“Il mio Natale al Rifugio” di Eleonora Ortu da “Le Ragazze del Rifugio Gesù Bambino si raccontano”
Per noi ragazze il Natale al Rifugio è sempre stata la festa più importante perché intorno ad essa erano collegati eventi che ci rendevano particolarmente felici.
Si iniziava con le vacanze scolastiche e suor Rosalia ci permetteva di stare a letto un’ora in più e il tempo che non occupavamo a scuola veniva sostituito dai i giochi. I preparativi coinvolgevano tutte, ognuna di noi cercava di aiutare sia nella raccolta del muschio per il presepe sia nelle decorazioni dell’albero.

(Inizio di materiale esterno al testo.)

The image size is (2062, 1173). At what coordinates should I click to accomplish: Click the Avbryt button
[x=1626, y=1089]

Ogni sezione tirava a lucido i propri locali e noi di quella di suor Rosalia superavamo tutti perché facevamo la saponata, nel salone, con quel pavimento in linoleum e nel corridoio adiacente. Quante risate con le compagne mentre con la scopa fregavamo in terra, facendo a gare a chi scivolava meglio sul sapone e cantando, a squarciagola, la canzone che ci aveva insegnato suor Rosalia, “ buon anno buona fortuna”. Ma ciò che mi faceva sentire maggiormente il Natale era la Novena. Alla Novena, (a differenza del rosario), ci andavamo molto volentieri e la partecipazione era massiccia. I canti echeggiavano fino alla strada e i passanti spesso si fermavano cercando di sbirciare dalla parte esterna delle finestre.
Ricordo perfettamente tutti i canti, “Ad una voce limpida l’oscura notte s’anima/ lontano i sogni fuggano vediam Gesù risplendere/…” e alla fine si cantava “Bambinello bello bello”…. Questi canti una volta uscita dal collegio, pur non andando più alla Novena, nel periodo natalizio, li cantavo mentre rientravo a casa dopo il turno di veglia fatto al lavoro.

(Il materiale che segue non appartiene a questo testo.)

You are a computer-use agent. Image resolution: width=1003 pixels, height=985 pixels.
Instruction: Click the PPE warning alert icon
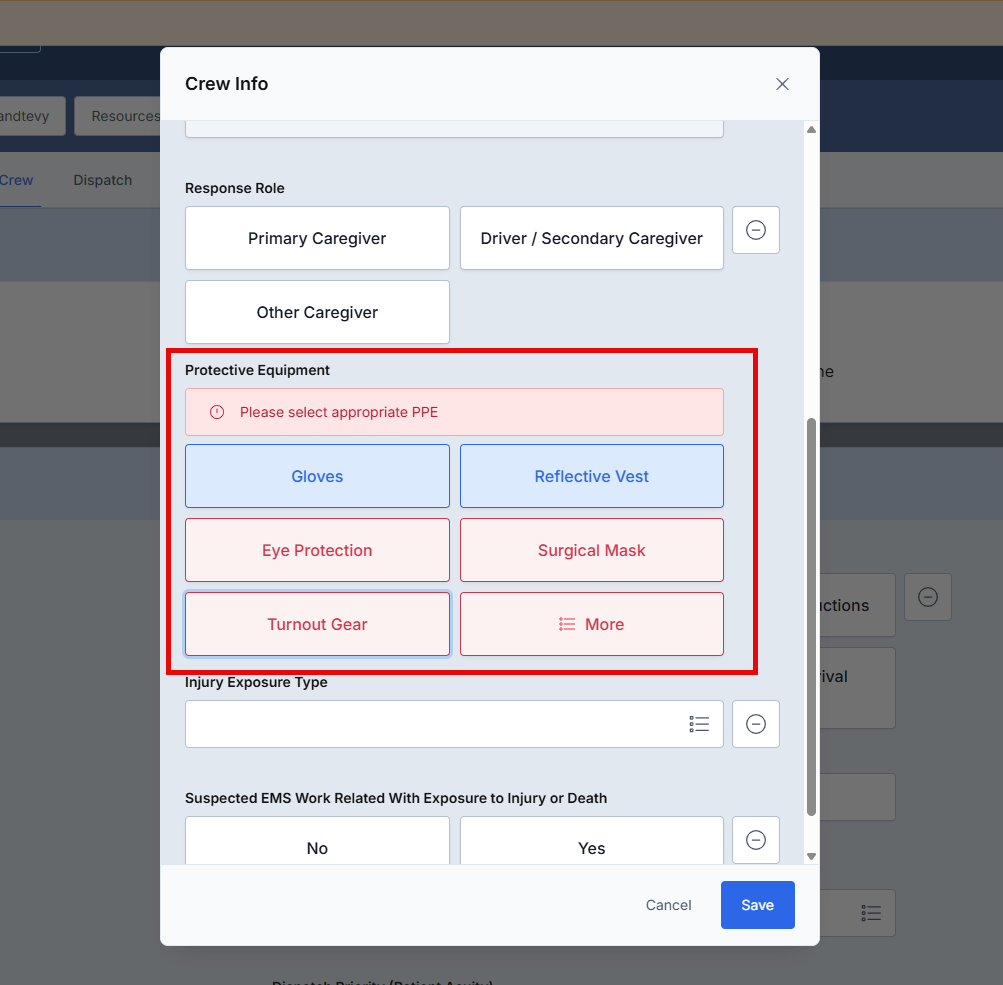217,412
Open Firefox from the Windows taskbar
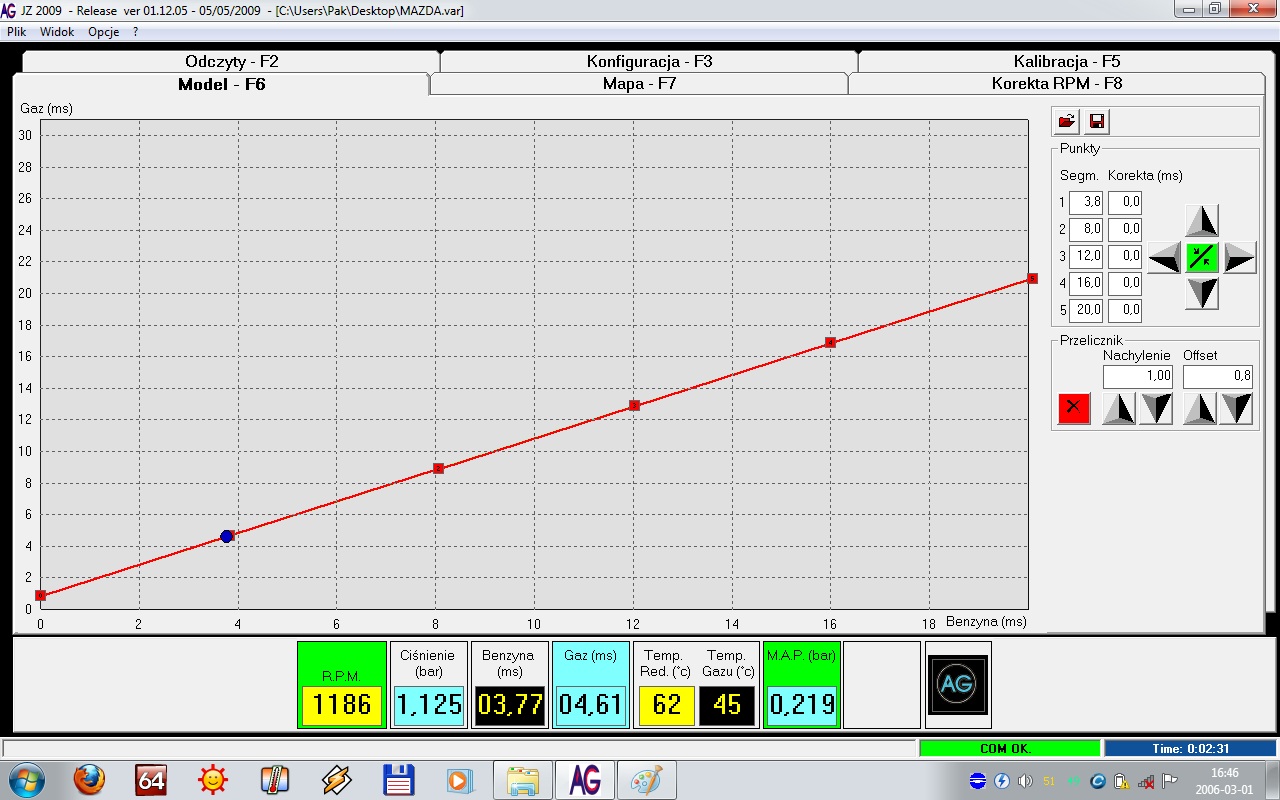The image size is (1280, 800). (x=89, y=779)
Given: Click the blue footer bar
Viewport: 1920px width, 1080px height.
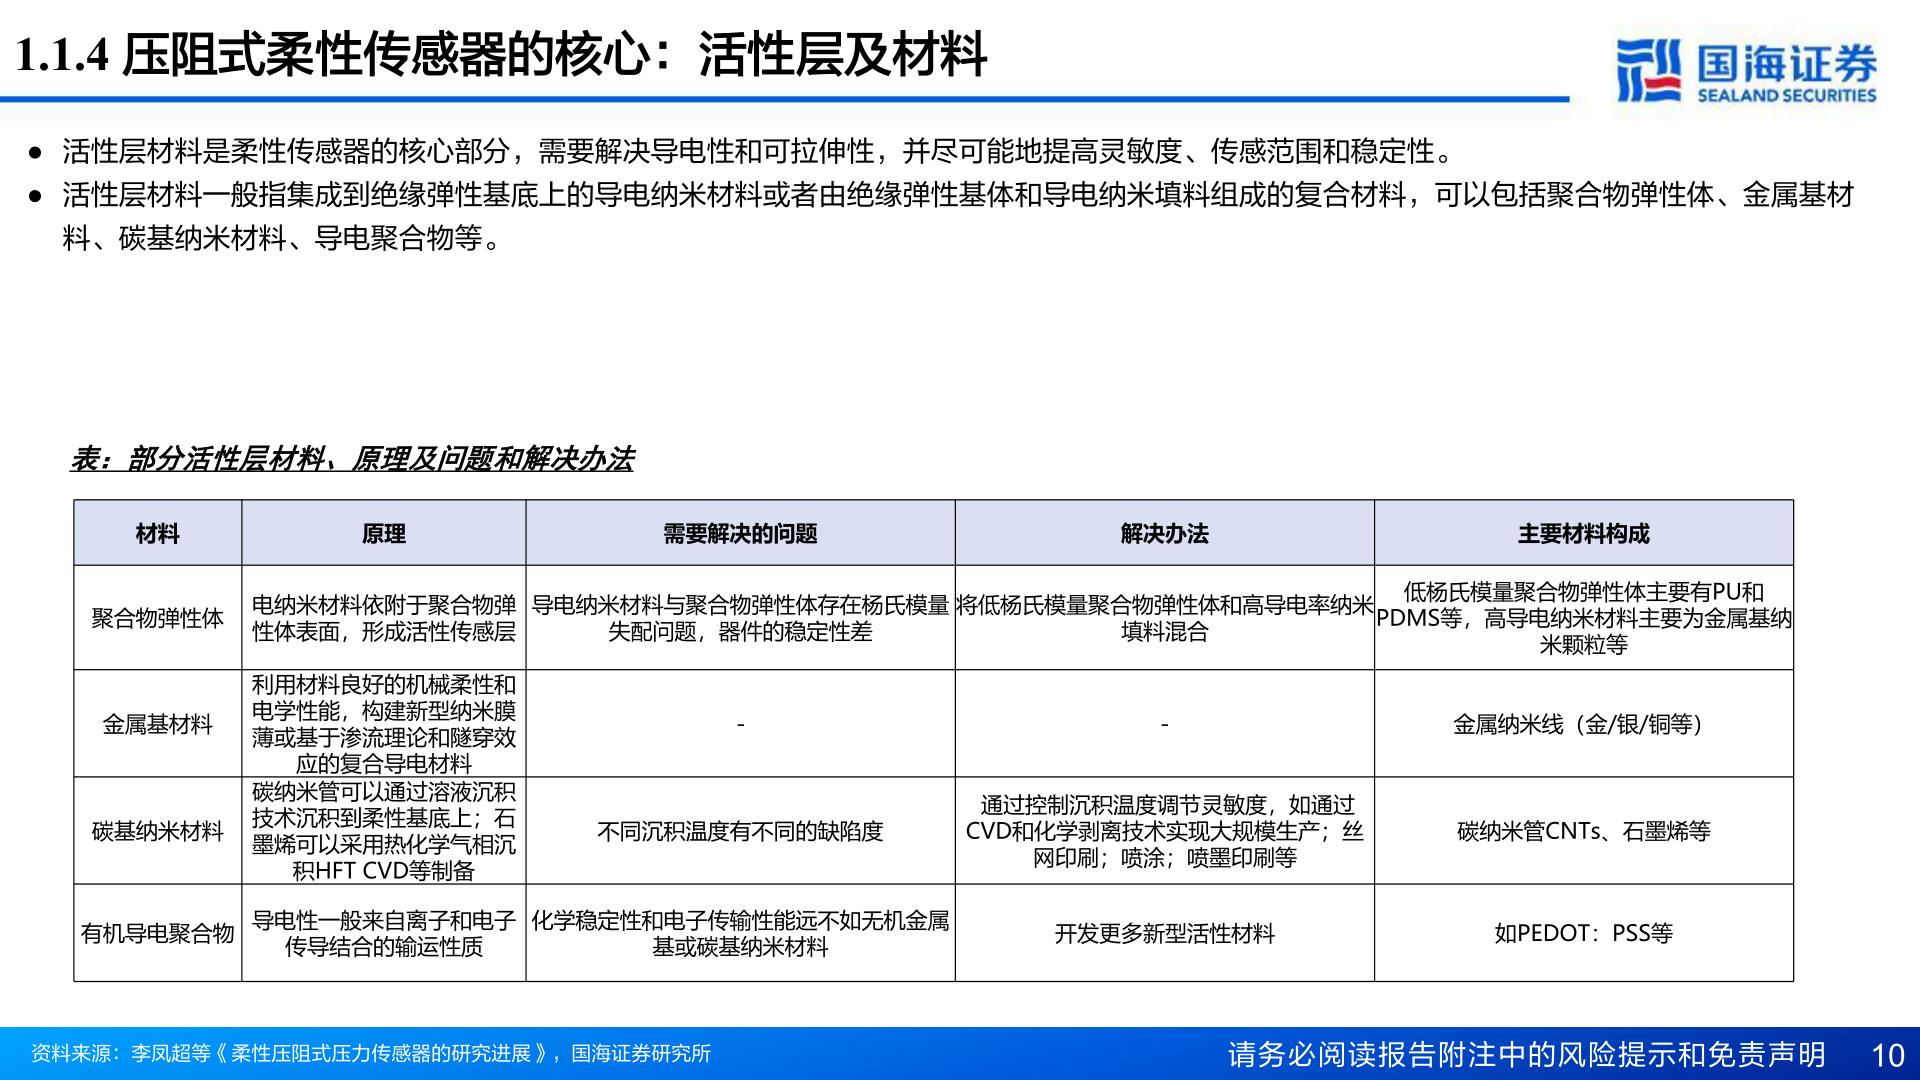Looking at the screenshot, I should click(960, 1053).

L’odore dell’incenso mi piaceva tantissimo tant’è che lo respiravo a pieni polmoni. Poi arrivava la messa di mezzanotte e lì la festa raggiungeva il massimo della solennità, il “Venite Fedeli” che cantavamo noi ragazze non l’ho più sentito cantare da nessuno, comprese tutte le altre canzoni.
In occasione della messa di mezzanotte le suore permettevano anche agli “esterni” di partecipare. Tutte noi eravamo ben vestite e composte, ognuna nel suo posto in quei banchi di legno color nocciola. La messa era celebrata dal missionario di turno che la maggior parte di noi ricorda benissimo, padre Antolini, Zoppi, Bruno, Piccoli.
Finita la messa noi bambine andavamo in refettorio dove c’era in bella vista il regalo, che consisteva in un gioco o vestiario, una bella tazza fumante di cioccolata, in una tazzina a fiori, che conservo tutt’ora come una sacra reliquia, e una bella fetta di panettone.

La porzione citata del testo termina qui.